原文段落:
☆ ☆ ☆ ☆ ☆ ☆ ☆

姚蓉
摘 要:本文以家庭空間為研究對象,以空間再生產為理論基礎,通過自我民族志探索家庭空間媒介化的邏輯,發現:其本質為空間再生產和再建構,關鍵在于資本和權力的滲透;參與空間實踐的人、物及各種行為和社會關系相結合,并將其意向反映在空間實踐中。家庭空間既被消費也在為資本進行再生產,社交媒體的“可見性”帶來權力的滲透和空間規訓,網格化家庭空間成為資本和權力再生產的新場域。
關鍵詞:空間生產;家庭空間媒介化;可見性;空間規訓;自我民族志
中圖分類號:G206 文獻標識碼:A 文章編號:1672-8122(2023)03-0029-05
一、家庭空間媒介化
不同于作為自然事實的時空,法國哲學家列斐伏爾在《空間的生產》中提出“空間是社會的產物”[1]??臻g本質在于其社會性,是一種關系,是人、事、物之間的關系狀態和結構。空間理論的轉向帶動傳播學領域開展媒介和空間的關系研究,傳統的社會空間也因傳播技術的介入產生新的變化,賽博空間的節點化生存、公私空間邊界消弭、流動的虛擬空間等一系列新現象也隨之出現。
“媒介空間化”標志著媒介與空間研究的興起,以哈羅德·英尼斯的“傳播的偏向”、馬歇爾·麥克盧漢的“地球村”和喬舒亞·梅羅維茨的“媒介情景論”等為代表,主要關注廣播、電視等大眾媒介如何影響、改變和生產新的空間及社會文化問題[2]。媒介空間化本質是媒介關系化和結構化的過程,是媒介自身社會關系與社會結構再生產的過程[2]。
西方媒介地理學的興起促使空間、空間性、空間表征與空間實踐等主題成為傳播與人文主義地理學的核心勾連點[3],媒介研究也從“空間轉向”跨域“空間媒介化”[1]。愛德華·索亞從社會實踐角度提出社會空間的三個層次[1]:“空間實踐”是可被感知的物質性空間,也是社會關系在空間的表現特征,是人類活動、行為和經驗的媒介與產物;“空間表象”構想的觀念性空間,其空間秩序是設計者的知識和符號,及對空間實踐解碼方式的控制;“表征性空間”作為生活的空間,凸顯空間所表征的社會生活隱秘面[1]。列斐伏爾認為媒介將這三個空間高度結合,空間實踐的參與者具身其中,操弄并挪用各種空間意義和權力運作的方式,共同創造了一個具象化的活空間[1]。
空間媒介化的邏輯在于:空間實踐參與者利用媒介技術和社會實踐與空間發生關系,進行資本、權力等意義生產,空間本身因社會關系的表征而具有媒介屬性,媒介和空間在一致的社會關系框架內相互作用??臻g作為媒介的體驗,滲透人類日常生活的感知和想象,執行媒介的生產與傳播功能[4]??臻g本身成為媒介進行空間再生產,空間媒介化本質上是空間再生產、再建構的路徑[5]。

☆ ☆ ☆ ☆ ☆ ☆ ☆

蒐集資料:
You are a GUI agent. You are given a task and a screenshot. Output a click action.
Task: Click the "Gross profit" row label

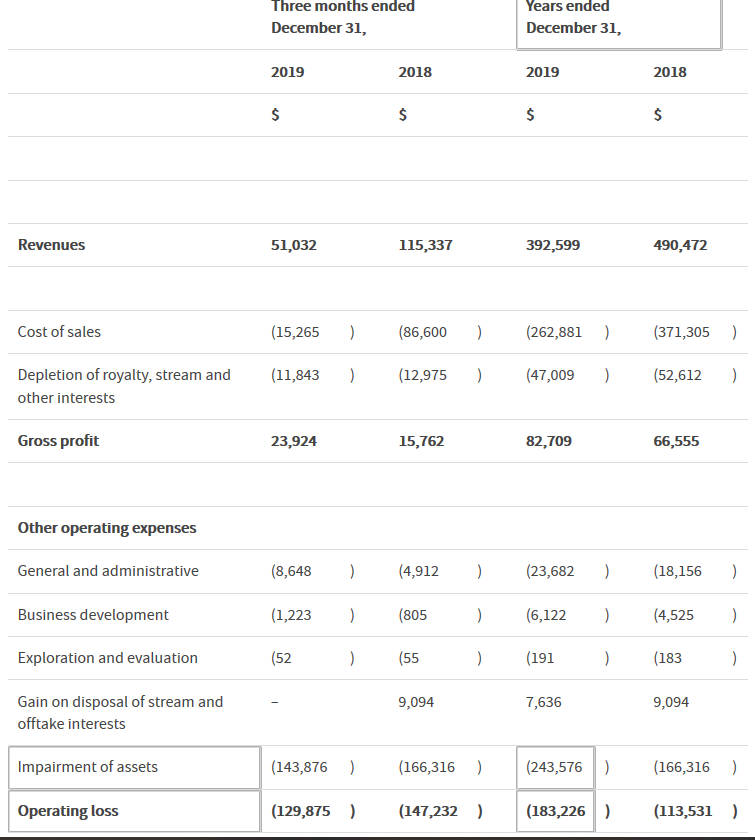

☆ ☆ ☆ ☆ ☆ ☆ ☆

待完成任務:
[1] 判斷下列三項敘述是否與家庭空間媒介化一文相符，每項回答「是」或「否」，並一字不差地引用原文中起決定作用的字句。(a) 列斐伏爾在《空間的生產》中提出空間是社會的產物。(b) 愛德華·索亞是從傳播技術的角度提出社會空間的三個層次。(c) 該文以問卷調查的方法探索家庭空間媒介化的邏輯。
[2] 從家庭空間媒介化一文的最後一句之後續寫下去。

任務答案:
[1]
(a) 是。原文：「法國哲學家列斐伏爾在《空間的生產》中提出“空間是社會的產物”」
(b) 否。原文：「愛德華·索亞從社會實踐角度提出社會空間的三個層次」
(c) 否。原文：「以空間再生產為理論基礎,通過自我民族志探索家庭空間媒介化的邏輯」

[2]
按照此研究邏輯,家庭作為社會空間的重要部分,在承載媒介化邏輯運作的同時,在媒介的空間生產基礎上進行空間再生產,凸顯出空間媒介的屬性。家庭空間媒介化的本質在于:資本和權力的再生產對日常生活的滲透,參與家庭空間實踐的人、物及各種行為和社會關系相結合,并將其意向反映在家庭空間實踐中。
社交網絡,互聯網和移動網絡的三重革命,使得家這個“城堡”被網絡化,家庭成員以半個體的方式輾轉于不同的網絡圈層;“家庭反哺”加速新媒介技術在家庭空間的嵌入,超越時空的限制,彌補身體不在場帶來的遺憾,形成“跨區域家庭團結模式”[6];家庭傳統互動儀式被線上互動取代,比如微信搶紅包使得家庭空間再儀式化,在新技術的沖刷下傳統權力金字塔扁平化[7]。整體上,家庭成員借助社交媒體維護家庭角色互動關系,調整生活方式和家庭結構,延伸并創造家庭內部乃至家庭外部社區新的關系[8]。
在傳播技術的加持下,原本充滿私密性的家庭空間成為傳播交流中心。筆者在自我與家庭空間的互動過程中發現:一方面,“算法文化”背后的資本和權力在家庭空間內被消費;另一方面,家庭空間的結構性和功能性也發生改變,家庭空間正在被媒介化。作為技術引發的后現代性結果,技術在何種程度上“改變或威脅著整體家庭結構”(RogerSilverstone)呢?本文結合理論和現實體驗,通過自我民族志探索家庭空間媒介化的邏輯,媒介技術與其融合是否催生新的家庭空間形式,背后的本質和特征是什么?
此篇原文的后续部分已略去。